Sophia Psarra Professeur à The Bartlett School of Architecture de Londres tiendra une conférence sur place à l'EIREST sur le thème :
The Myth of Venice: Urban Transformations, Representations and the Politics of Survival

12 Decembre 2022, 15h Campus Lourcine, salle 109


Projecting itself as a perfect city in the 15th and 16th centuries, Venice played a key role in the development of Western political values, until Napoleon put an end to the Myth of the Serenissima. At the very moment of the end of this era, a second cycle of intense influences began as the railway and other 19th-century modernisations brought the artists and writers of the Grand Tour to Italy, revising interest in the ancient and Renaissance worlds. To the early 19th-century Romantic travellers, Venice was not only a beautiful city, but also a symbol of loss and labyrinthine decay, central to taste in the picturesque.
Transfigured into the distressed image of decadence and decrepitude, Venice’s Myth continued exercising influence over urban design and politics, becoming a central site for the European imagination. Since re-inventing itself as the quintessential place of the artistic and popular imagination, Venice developed into an arts city, a festival city, and a tourist city far and wide, threatened by environmental vulnerability and tourist monoculture.

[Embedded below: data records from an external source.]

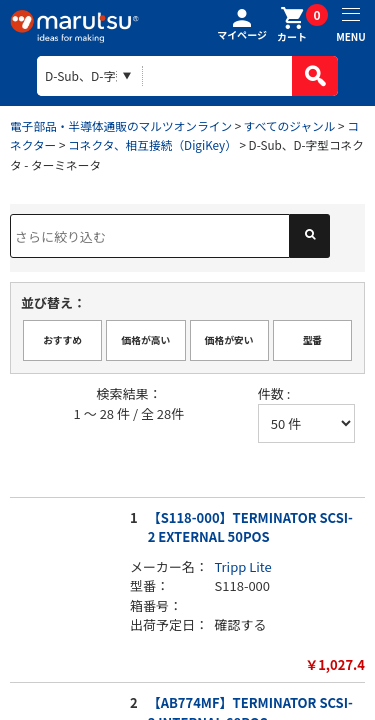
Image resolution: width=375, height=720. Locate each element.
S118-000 (243, 585)
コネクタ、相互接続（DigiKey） (152, 144)
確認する (241, 624)
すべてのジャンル (290, 125)
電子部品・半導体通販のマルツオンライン (121, 125)
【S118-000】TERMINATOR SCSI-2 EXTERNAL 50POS (250, 527)
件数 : (274, 393)
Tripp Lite (243, 566)
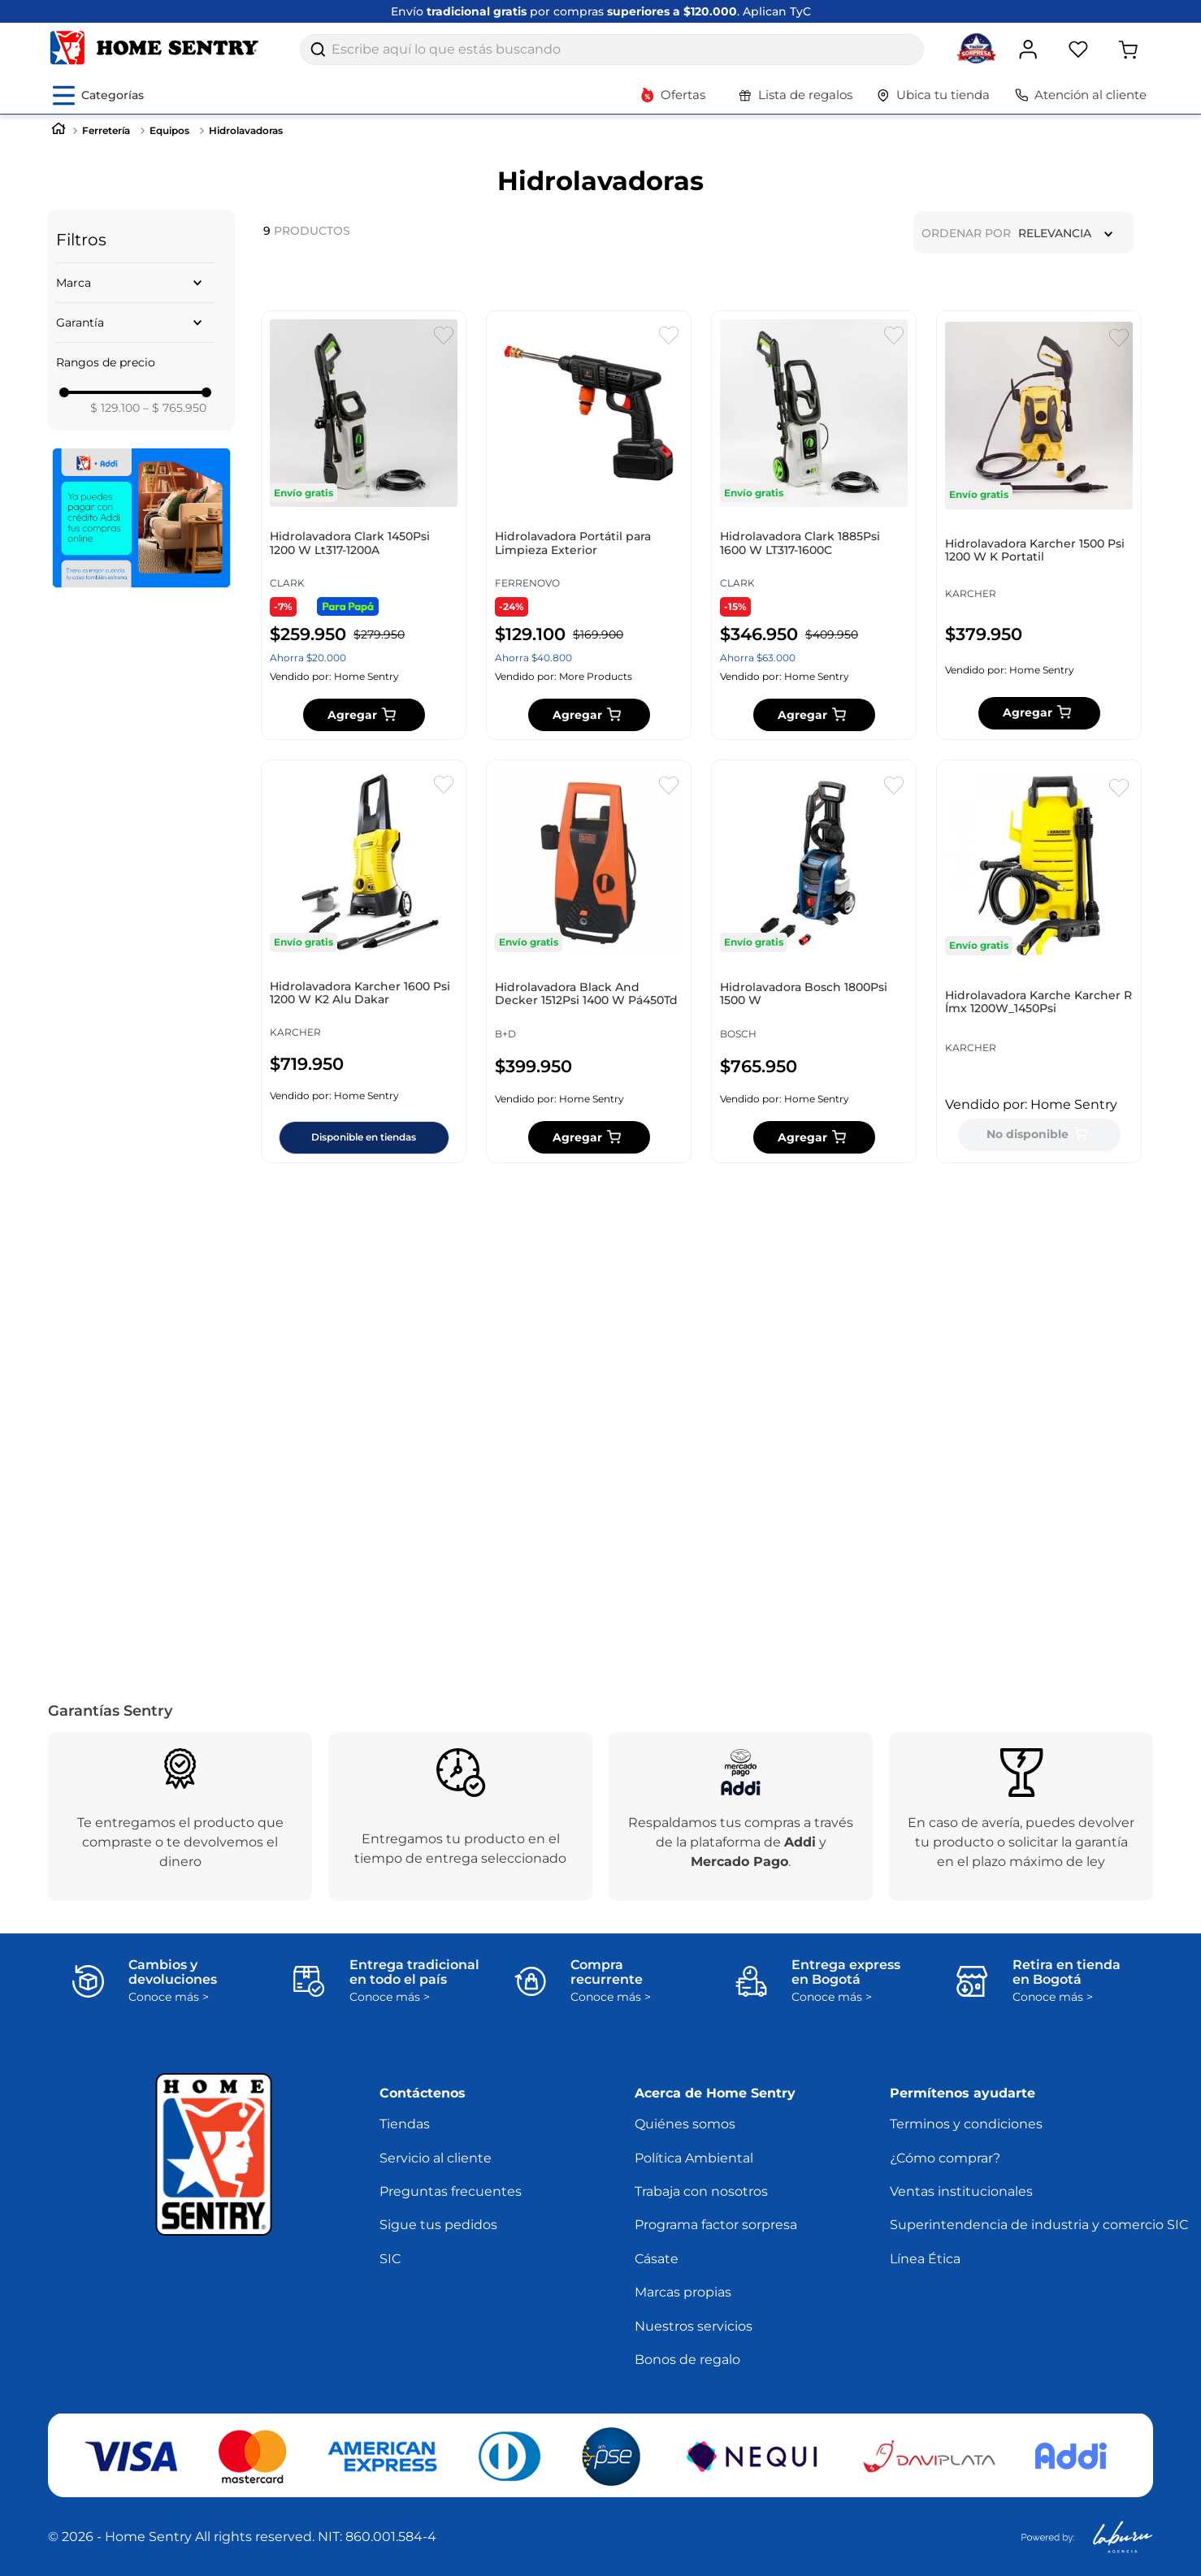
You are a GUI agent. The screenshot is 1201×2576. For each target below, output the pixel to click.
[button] (135, 282)
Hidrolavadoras (246, 130)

Addressing the intersection between the actual city and its representations in political discourse and literature, this lecture will explore what Venice can learn from its past in order to re-imagine itself as a vibrant and various city for the future.

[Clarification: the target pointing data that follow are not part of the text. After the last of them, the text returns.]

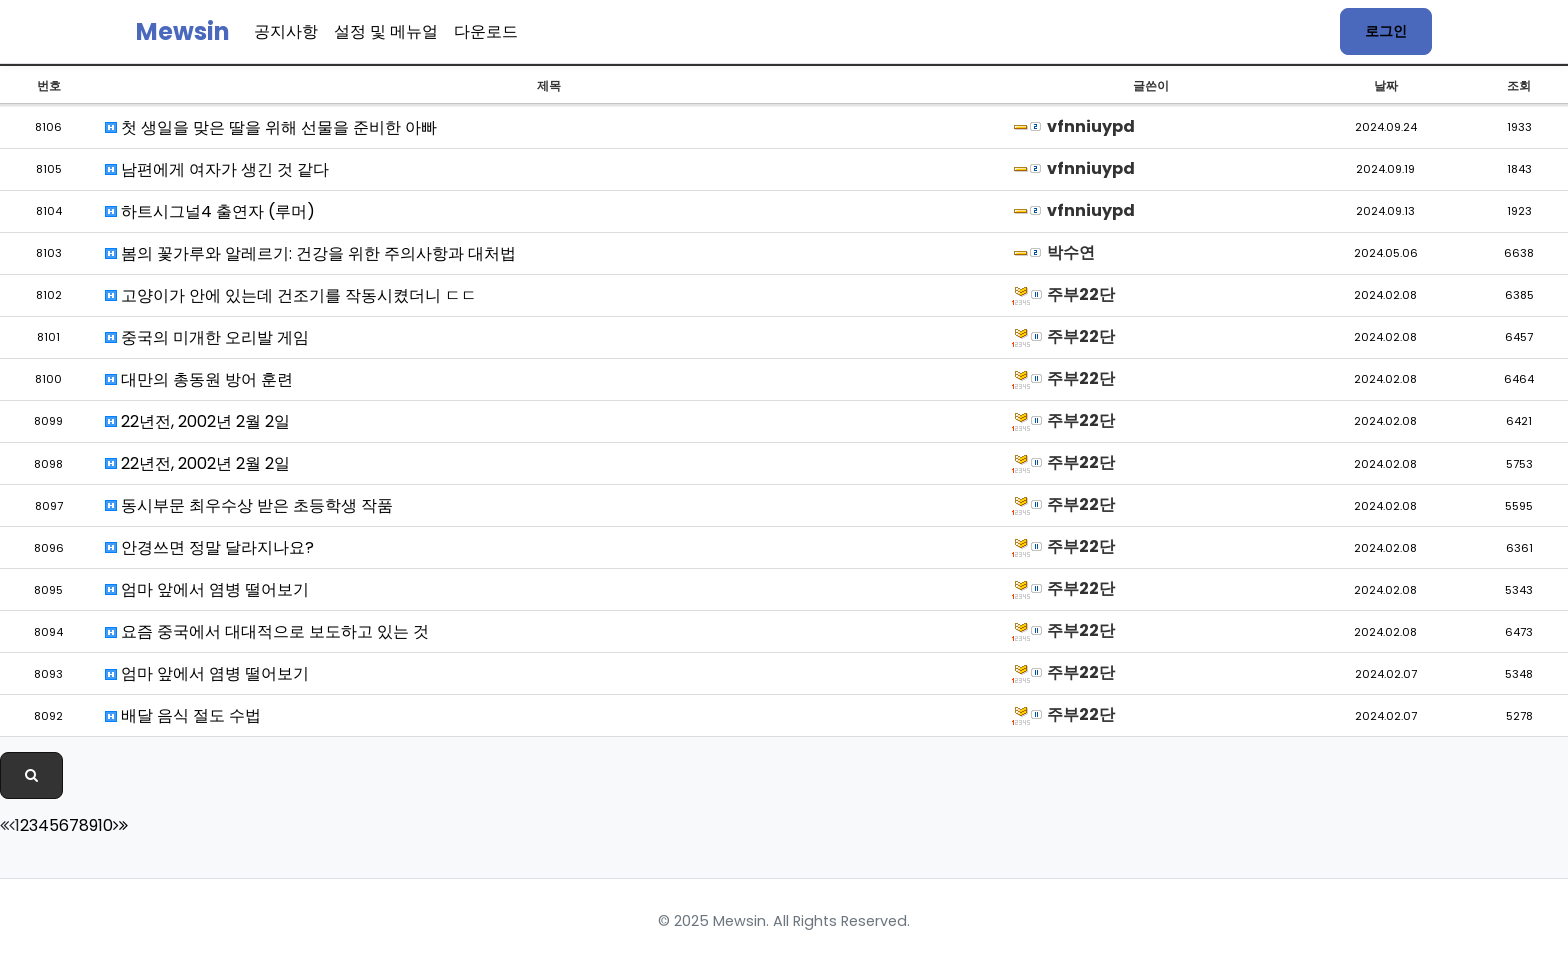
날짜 (1386, 85)
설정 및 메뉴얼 (386, 31)
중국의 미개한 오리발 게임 (207, 337)
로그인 (1386, 31)
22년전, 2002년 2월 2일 (197, 421)
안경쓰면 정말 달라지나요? (209, 547)
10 (105, 825)
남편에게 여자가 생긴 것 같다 (217, 169)
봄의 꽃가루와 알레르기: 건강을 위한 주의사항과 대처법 (310, 253)
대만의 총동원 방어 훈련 (199, 379)
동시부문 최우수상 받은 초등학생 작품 (249, 505)
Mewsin (183, 31)
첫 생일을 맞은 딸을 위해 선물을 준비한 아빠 (271, 127)
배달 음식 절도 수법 (183, 715)
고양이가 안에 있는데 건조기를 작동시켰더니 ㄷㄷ (291, 295)
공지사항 (286, 31)
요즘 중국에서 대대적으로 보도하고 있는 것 (267, 631)
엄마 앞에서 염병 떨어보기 (207, 589)
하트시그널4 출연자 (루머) (210, 211)
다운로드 (486, 31)
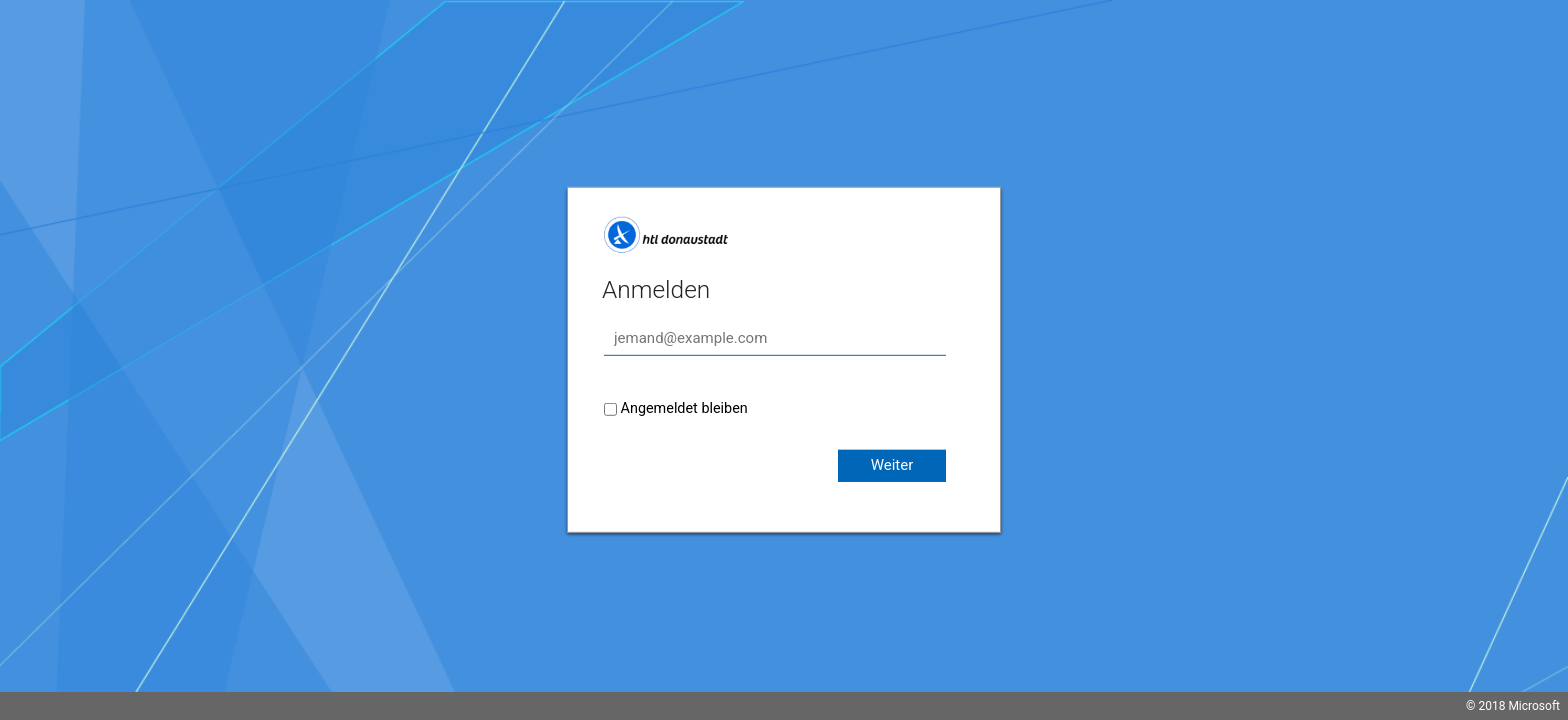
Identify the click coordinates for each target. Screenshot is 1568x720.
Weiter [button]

Sophia Psarra is Professor at The Bartlett School of Architecture, UCL where she direct the Architectural and Urban History and Theory PhD programme. Her research focuses on spatial and urban morphology in relation to the histories of building and cities that have influenced their development alongside the social patterns of human activity. She is the author of The Venice Variations (UCL Press, 2018) exploring cities and buildings as multi-authored processes of formation alongside authored projects of individual design intention. Sophia has taught undergraduate/graduate studios and seminars at The Bartlett, University of Michigan (2005-2011), Cardiff University (1997-2004) and the University of Greenwich (1992-1997).